[Task set]
a – Answer these from the entry for "facultative":
(i) What comparative form does the entry list?
(ii) Which publisher brought out the 1st American edition of Watt?
(iii) On what page of Insurance Disputes does the quoted passage appear?
b – Please reproduce the entry for "facultative" from "- Not obligate;" to "to accept it.", substituting "underwriters" for "insurers".

[Given text]
§ §
Adjective
facultative (comparative more facultative, superlative most facultative)
- Of or relating to faculty, especially to mental faculty.
- Not obligate; optional, discretionary or elective.
- Synonyms: see Thesaurus:optional
- Antonyms: see Thesaurus:requisite
1953, Samuel Beckett, Watt, 1st American edition, New York, N.Y.: Grove Press, published 1959, →OCLC:But does the penny fare end here, said Mr. Nixon, at a merely facultative stop? Surely it ends rather at the station.
2020, Jonathan Mance et al., editors, Insurance Disputes, Taylor & Francis, →ISBN, page 584:The policy would be a “facultative” policy, whereby the insurers would first have assessed the risk involved in the particular shipment and decided to accept it.
- That grants permission or power to do something.
- (biology) Able to perform a particular life function, or to live generally, in more than one way.
§ §
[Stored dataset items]
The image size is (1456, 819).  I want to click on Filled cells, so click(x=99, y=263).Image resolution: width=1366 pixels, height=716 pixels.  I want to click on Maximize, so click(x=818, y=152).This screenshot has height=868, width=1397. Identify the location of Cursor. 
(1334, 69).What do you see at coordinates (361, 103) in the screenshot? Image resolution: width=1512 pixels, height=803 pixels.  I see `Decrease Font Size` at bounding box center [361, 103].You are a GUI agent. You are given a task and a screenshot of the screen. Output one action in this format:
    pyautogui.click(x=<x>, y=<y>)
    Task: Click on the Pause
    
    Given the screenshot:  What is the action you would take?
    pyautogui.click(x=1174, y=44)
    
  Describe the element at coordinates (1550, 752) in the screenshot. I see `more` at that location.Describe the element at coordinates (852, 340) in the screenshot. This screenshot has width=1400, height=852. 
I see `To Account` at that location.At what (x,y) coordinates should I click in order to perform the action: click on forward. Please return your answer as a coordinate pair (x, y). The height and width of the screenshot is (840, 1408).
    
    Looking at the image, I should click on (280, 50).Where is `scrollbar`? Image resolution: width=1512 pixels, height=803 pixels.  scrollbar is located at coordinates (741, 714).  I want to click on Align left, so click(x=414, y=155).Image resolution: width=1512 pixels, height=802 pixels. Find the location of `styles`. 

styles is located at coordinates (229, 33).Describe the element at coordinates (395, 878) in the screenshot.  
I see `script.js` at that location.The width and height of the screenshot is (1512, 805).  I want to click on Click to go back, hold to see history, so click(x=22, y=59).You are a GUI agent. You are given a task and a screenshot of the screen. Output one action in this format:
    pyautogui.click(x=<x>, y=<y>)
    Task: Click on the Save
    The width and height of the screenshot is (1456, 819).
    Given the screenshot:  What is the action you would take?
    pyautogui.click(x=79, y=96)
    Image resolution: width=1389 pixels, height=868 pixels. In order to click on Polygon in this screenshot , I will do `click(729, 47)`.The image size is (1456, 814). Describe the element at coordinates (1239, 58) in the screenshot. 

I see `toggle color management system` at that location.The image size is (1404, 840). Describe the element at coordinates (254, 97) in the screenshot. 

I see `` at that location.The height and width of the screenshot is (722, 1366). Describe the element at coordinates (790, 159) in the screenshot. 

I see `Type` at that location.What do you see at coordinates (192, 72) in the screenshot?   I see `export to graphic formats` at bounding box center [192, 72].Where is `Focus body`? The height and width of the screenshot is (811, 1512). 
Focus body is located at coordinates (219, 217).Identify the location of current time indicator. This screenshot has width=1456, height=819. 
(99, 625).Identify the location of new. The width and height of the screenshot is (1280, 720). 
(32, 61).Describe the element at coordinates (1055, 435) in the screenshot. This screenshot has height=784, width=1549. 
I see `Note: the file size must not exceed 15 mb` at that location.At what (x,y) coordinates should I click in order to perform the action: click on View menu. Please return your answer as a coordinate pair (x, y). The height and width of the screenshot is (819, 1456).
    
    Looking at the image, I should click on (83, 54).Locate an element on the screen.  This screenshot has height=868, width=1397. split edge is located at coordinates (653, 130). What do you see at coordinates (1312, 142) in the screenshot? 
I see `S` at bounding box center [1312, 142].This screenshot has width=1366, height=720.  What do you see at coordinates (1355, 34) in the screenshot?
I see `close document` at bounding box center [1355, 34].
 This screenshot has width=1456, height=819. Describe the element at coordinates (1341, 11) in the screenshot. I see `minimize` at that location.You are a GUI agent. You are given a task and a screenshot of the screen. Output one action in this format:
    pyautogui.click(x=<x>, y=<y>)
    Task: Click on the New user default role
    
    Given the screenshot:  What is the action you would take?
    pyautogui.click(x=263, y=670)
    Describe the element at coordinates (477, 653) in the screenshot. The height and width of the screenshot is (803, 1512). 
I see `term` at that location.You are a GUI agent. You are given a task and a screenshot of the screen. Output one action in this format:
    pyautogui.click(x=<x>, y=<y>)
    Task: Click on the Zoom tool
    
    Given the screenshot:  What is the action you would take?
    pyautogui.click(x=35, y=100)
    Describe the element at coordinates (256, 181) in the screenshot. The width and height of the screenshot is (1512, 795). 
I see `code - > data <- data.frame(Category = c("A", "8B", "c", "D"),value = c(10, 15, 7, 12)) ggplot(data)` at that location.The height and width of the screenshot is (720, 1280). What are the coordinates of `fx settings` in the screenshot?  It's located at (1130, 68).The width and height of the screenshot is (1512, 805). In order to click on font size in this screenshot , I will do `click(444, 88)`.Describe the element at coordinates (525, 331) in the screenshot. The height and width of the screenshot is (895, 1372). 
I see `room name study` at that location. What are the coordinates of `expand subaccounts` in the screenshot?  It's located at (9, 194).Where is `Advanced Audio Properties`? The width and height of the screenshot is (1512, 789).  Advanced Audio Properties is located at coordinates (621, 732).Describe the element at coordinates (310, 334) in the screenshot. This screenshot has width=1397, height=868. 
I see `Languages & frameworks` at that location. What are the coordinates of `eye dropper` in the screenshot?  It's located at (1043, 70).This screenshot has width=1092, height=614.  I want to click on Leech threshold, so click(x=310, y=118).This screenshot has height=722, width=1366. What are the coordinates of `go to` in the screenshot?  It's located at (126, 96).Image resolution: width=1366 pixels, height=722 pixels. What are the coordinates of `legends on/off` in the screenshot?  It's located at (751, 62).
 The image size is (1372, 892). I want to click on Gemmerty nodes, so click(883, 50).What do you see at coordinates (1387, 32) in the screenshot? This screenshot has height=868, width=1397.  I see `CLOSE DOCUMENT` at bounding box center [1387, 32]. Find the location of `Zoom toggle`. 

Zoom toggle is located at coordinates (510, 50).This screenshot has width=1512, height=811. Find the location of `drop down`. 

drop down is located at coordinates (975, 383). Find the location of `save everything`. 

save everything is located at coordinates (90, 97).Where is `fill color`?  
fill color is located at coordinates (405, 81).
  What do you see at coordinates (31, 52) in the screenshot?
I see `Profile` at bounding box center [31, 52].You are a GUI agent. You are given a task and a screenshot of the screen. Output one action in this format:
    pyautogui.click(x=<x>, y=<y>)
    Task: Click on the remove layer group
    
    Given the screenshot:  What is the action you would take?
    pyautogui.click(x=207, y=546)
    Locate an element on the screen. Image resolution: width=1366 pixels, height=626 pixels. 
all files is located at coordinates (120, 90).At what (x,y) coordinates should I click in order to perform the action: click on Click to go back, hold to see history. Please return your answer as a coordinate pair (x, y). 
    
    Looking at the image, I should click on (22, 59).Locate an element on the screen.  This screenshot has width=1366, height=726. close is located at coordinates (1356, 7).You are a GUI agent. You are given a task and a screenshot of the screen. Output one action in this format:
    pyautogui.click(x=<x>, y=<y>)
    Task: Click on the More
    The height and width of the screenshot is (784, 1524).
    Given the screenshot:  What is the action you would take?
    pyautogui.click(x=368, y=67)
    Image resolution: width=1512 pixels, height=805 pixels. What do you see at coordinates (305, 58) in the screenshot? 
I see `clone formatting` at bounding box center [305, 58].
§ §
[Answer section]
a –
(i) more facultative
(ii) Grove Press
(iii) 584

b –
- Not obligate; optional, discretionary or elective.
- Synonyms: see Thesaurus:optional
- Antonyms: see Thesaurus:requisite
1953, Samuel Beckett, Watt, 1st American edition, New York, N.Y.: Grove Press, published 1959, →OCLC:But does the penny fare end here, said Mr. Nixon, at a merely facultative stop? Surely it ends rather at the station.
2020, Jonathan Mance et al., editors, Insurance Disputes, Taylor & Francis, →ISBN, page 584:The policy would be a “facultative” policy, whereby the underwriters would first have assessed the risk involved in the particular shipment and decided to accept it.